Güvenli bölge değil ŞEYTAN TUZAĞI

Suriye'de neler olup bitiyor, bu coğrafyada yaşanan büyük mücadele ne anlama geliyor ve sonuçları Türkiye'yi ve dünyayı nasıl etkileyecek?

Son yayınlanan Suriye'deki güvenli bölge haritası, neden Irak'ın kuzeyinden Hatay'ın güneyine kadar uzanıyor ve Rusya üslerinin bulunduğu Lazkiye'den Akdeniz'e çıkışı olan bir boru hattına benziyor?

Türkiye'nin bir Suriye stratejisi var mı? Varsa neden, ABD'nin organizasyonu ve Suudi Arabistan-Katar parası ile Suriye'de rejimi değiştirme operasyonunun taşeronluğunu üstlendi?

arslan-002.jpg

ABD'nin geliştirdiği Arap Baharı operasyonları ihalesini de üstlenen Türkiye; ABD, Mısır ve Suriye'de Müslüman Kardeşler iktidarını desteklemekten vazgeçip onun yerine IŞİD'i ikame edince ve IŞİD'in görevi de işgal ettiği alanları, PKK'nın Suriye kolu olan PYD/YPG'ye devretmek olarak ortaya çıkınca neden tedbir alamadı ve kendi güvenliğini tehlikeye atmış oldu?

GÜVENLİ BÖLGEYİ ÖCALAN KURDURDU!

Önce "güvenli bölge" önerisiyle nereye ulaşılmak istendiğini, sonra güvenli bölge haritasının neden boru hattına benzediğini stratejik değerlendirmelerle birlikte inceleyelim.

3 Nisan 2013'e gidelim... Abdullah Öcalan, İmralı'da Barış ve Demokrasi Partisi'nden gelen heyetle konuşuyor:

"Yeni oluşacak Suriye'de, bizimkiler başat rol oynayacaklar. Orada özerk bölgeler olur, Kürtler, Aleviler hatta Araplar için de özerk bölgeler olacak gibi. İsviçre gibi özerk bölgeler."

17 Ağustos 2013 tarihli Öcalan-BDP heyeti görüşmesinde ise Öcalan, "Orada konseyin denetimi olur, geçici yönetim olur, kanton gibi, sonra da seçimler yapılır. Kobani, Afrin, El Cezir gibi bölgeler olur" diyor.

Öcalan'ın bu konuşmalarından sonra PKK'nın Suriye kolu PYD, 2014 yılının başında 21 Ocak'ta Cezire'de, 27 Ocak'ta Kobani'de ve 29 Ocak'ta Kilis'in karşısına düşen Afrin'de özerk bölge kantonu ilan etti. (Aydınlık, 29 Ağustos 2014, Ceyhun Bozkurt)

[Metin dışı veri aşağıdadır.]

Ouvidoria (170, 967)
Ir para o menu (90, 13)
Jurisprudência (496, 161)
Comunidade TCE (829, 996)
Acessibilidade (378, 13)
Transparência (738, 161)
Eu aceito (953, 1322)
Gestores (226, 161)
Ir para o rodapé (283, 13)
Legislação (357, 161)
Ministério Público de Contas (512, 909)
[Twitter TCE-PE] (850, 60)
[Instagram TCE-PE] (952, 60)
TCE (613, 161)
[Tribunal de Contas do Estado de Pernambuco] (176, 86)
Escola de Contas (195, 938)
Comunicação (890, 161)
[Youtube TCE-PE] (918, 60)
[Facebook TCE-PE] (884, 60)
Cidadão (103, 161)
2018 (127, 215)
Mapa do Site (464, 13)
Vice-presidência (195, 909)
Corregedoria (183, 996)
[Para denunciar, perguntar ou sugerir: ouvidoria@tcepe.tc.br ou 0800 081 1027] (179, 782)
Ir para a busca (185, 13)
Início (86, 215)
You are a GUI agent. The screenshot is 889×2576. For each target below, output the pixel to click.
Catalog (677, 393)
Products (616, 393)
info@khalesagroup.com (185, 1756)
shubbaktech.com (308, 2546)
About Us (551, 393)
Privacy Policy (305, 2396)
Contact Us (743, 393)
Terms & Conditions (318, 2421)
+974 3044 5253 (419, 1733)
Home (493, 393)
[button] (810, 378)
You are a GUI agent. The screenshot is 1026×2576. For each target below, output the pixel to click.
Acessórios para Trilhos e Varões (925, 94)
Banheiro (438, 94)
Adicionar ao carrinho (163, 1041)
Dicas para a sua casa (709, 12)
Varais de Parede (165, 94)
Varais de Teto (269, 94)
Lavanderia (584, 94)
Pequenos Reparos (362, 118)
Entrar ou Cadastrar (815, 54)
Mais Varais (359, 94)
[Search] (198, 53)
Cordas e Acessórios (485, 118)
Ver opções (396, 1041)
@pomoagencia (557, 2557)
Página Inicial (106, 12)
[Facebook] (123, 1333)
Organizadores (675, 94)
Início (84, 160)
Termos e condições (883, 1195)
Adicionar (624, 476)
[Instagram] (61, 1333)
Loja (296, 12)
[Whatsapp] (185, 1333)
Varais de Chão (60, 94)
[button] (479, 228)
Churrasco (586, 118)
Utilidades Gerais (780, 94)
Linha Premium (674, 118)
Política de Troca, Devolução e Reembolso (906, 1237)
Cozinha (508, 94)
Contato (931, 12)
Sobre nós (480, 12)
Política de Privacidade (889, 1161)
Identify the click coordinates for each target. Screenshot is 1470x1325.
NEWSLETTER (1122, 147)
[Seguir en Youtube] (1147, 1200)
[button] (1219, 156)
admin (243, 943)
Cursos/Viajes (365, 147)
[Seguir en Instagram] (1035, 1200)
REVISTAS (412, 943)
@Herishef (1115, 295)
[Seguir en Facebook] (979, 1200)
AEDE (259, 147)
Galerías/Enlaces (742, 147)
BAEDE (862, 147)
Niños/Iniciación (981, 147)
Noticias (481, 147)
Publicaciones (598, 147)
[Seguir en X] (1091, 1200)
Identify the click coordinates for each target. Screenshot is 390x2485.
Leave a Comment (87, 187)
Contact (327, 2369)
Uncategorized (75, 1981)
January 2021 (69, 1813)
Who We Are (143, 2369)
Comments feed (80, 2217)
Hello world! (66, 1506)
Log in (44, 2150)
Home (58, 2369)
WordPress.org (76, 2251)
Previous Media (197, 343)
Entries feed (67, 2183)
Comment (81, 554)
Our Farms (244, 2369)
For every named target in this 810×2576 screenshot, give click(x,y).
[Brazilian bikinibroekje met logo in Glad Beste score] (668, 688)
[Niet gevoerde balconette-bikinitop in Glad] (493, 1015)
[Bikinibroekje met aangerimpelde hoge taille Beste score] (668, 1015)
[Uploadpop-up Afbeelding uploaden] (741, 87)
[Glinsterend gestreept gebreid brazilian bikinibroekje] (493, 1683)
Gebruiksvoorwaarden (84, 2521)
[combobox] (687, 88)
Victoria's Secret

DEMOGRAFİK YAPININ TEMSİLİ!

31 Temmuz 2015...

BBC'nin, "Suriye'nin kuzeyinde nasıl bir yönetim kuruluyor?" başlıklı haberinde şu bilgiler veriliyor:

"Cezire Kantonu Başkanı Ekrem Heso ile konuştuk. Heso, 'bağımsız devlet kuracak mısınız?' sorusuna 'Biz, Demokratik Özerk Yönetim olarak Suriye topraklarının bir parçasıyız. Çoklu sistemi kabul eden ve destekleyen bütün onurlu muhaliflerden yanayız.' cevabını verdi.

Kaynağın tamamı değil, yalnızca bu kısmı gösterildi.